I can hear it. It’s a delicate crunching sound, silencing everything else around me. I close my eyes and open my ears to a sound like the flutter of distant birds’ wings, or the landing of wet, heavy crystals as the snow accumulates on my hair and jacket. It’s like diamond dust that sprinkles down from the sky. It’s an intimate, long whisper that fills the entire space around me, reminding me to be still, as the Psalmist said, and know God. As I watch it, I think about how happy I would normally get at the first snow fall; its signaling of the impending holidays and the joy and peace around us this time of year. However, that is not how I feel this time around. I feel sorrow, loss, and regret. Being still and knowing God is there brings little comfort right now, and the snow falling just reminds me of the life and joy I no longer have.
A week ago I picked up my husband’s remains; he past away, losing his battle with cancer. The urn heavier than I expected, weighing my arms down as I clung tightly to what’s left of him, determined not to drop him. Setting it on the mantle, I stared at it–crying uncontrollably. That urn is all that’s left; my 6’1′ larger than life husband has been reduced to an urn, it’s not right. Leading up to his wake and mass, there was a flurry of activity. People in and out, flowers arriving daily, food being sent in rotation, plans being made. It left little time to think, little time to feel. Since then, an eerie silence has fallen upon our house, leaving me to do nothing but think. It’s not like staying “busy” really helps, especially since no one can go anywhere due to the pandemic. The business of life doesn’t breathe energy and joy back into the house. And, revisiting our memories together hurts to much right now; it’s like a gigantic welt that if rubbed the wrong way or slightly brushed sends a thread of pain ripping up the spine. This is not a feeling that goes away in a matter of a few days or weeks. It’s a lingering ache that eventually turns to numbness. However, I try talking to him, then hold my breath and wait, hoping desperately that I’ll hear his voice, an echo somewhere in the distance, like catching a wisp of a cloud.
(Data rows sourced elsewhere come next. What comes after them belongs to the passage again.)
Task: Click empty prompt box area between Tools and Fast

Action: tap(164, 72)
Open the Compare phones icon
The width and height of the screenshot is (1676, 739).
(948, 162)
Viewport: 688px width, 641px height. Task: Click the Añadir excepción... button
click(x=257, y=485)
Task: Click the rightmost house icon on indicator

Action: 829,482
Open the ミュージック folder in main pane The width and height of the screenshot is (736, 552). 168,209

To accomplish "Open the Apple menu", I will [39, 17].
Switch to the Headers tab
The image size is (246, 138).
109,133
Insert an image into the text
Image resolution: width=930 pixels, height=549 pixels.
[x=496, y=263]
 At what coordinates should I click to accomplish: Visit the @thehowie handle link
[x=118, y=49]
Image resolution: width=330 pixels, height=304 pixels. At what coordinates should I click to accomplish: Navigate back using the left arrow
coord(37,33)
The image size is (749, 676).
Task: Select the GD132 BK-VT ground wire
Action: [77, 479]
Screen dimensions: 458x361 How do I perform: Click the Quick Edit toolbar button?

Deepak Chopra says the key to the conquest of death is to discover your true self. Your true self is not in form. Your true self is formless. Your true self is inconceivable. Death makes life possible. His words are fancy, but unrealistic. Anyone who has experienced this level of loss doesn’t want formless, doesn’t want to look at death as making life possible. We want our spouse or loved one back. We want form, a physical mass that we can touch, hug, kiss, wrap our arms around and never let go.
Day 3 after his funeral (the day after I picked up his remains) I woke to the realization that I no longer have my life partner, my teammate to help me with the every day. Those little tasks we all take for granted, like taking the dogs out to go to the bathroom in the early brisk morning air, splitting the grocery shopping, having coffee already brewing when you lazily come down stairs on a Sunday morning, eating meals together and talking about the day, asking your spouse to carry the heavy boxes, knowing that if something goes wrong (like plumbing) or a major snow storm hits, that you have your partner to help you figure it out and keep the house upright. I realized I am on my own, he’s no longer here to do the “every day” with me. That realization hits me every single morning when I wake up, and it takes half the day to get through it. By evening I am somewhat steady, I go to bed, and then the next morning it hits me all over again.
It’s continuously bumping into memories and realizations you don’t want to have. Last week, for example, that 3rd day, I walked into our study to grab some documents, and saw the dry erase calendar on the wall. Mike had insisted we get one after he was diagnosed because it would help him remember things. His handwriting still on it as it is set to last January 2020. One box had his therapy times, and another had a huge circle around it and said “SHAN BDAY!” He loved making a fuss over my birthday, I loved that he cared so much about it. As I sat there and stared at his writing, I cried until I could no longer see the board. I cried because seeing his handwriting reminded me that I will never see it again, yet I couldn’t/can’t erase what’s there.
Fast forward back to today, as I listen to the first wet snow flutter to the ground, another memory forces its way in, of this exact week last year when Mike and I walked into the oncologist’s office to hear that his tumor had dramatically shrunk like nothing they had ever seen before. We were so thrilled and excited; hope reinvigorating our efforts and fight. We headed into Thanksgiving with renewed hope and purpose and enjoyed all the holiday had to offer. He had clasped my hand in his and looked up, “Thank you God, thank you,” he said. We cried tears of joy that day.
I would give anything to go back to that day, to have that kind of news awaiting us. Each day, new realizations are going to hit me, they are not going to be pleasant nor kind. This is the path I now walk, still talking to him each day in the hopes that I will hear his voice carried on a snowflake, drift in on a breeze, or through the silence of our home. It’s a new normal inside a new normal that everyone is facing with the virus. As we face yet another small shut down in this area, I face a new normal that is yet to be understood and won’t be alleviated by a vaccine. Life forces us to do many things, mine is learning to live in the wake of it all.